Adobe is not blameless, though. One of the proposed solutions was a clean re-install of CC and Photoshop. I was baffled as to why that didn't work. Tearing it all down and starting fresh should be like, well, starting fresh. And rolling back to a previous version that worked only to discover the same problems? That doesn't make any sense. Except that it does make sense if you take into account the fact Adobe has been taking a dump in every corner of my computer for the past few decades. Sprinkle some useless "uninstallers" on top of that and you've discovered the recipe for sadness. Every other app you can think of manages to do it's job without having to scatter junk in evey nook and cranny of my Mac. And doesn't require increasingly baroque levels of access. The processes that run and run (some you can't quit) are mind-boggling. One or both of these things prevented me from using an app that, if left to its own devices, appears to work perfectly well.

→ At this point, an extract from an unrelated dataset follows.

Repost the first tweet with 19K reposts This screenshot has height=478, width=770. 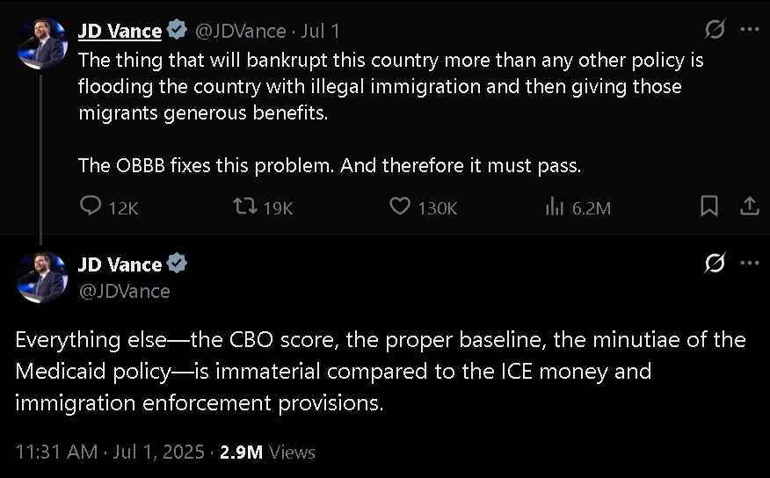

So, yes Apple is horrible for continuing to unleash their 1st drafts on the world and pretend like nothing is wrong. And I sympathize with you, Adobe, for having to react to all their weird, big moves. But it's not okay to have 15 different instructions on your site about how to uninstall/reinstall CC, and have none of them completely do that! Reinstalling is valid corrective measure that should cure a whole host of ills with CC and its associated apps. It shouldn't be particularly problematic either with the cloud-based authentication we enjoy. So why then did I spend a month seeking exotic solutions to something as simple as installing a f****** app!?! THIS IS SOMETHING YOU CAN, AND NEED, TO DO BETTER!!! And also scale back on the bloated, unnecessary processes. It's lazy and gratuitous. Get your s*** together. Love you, bye.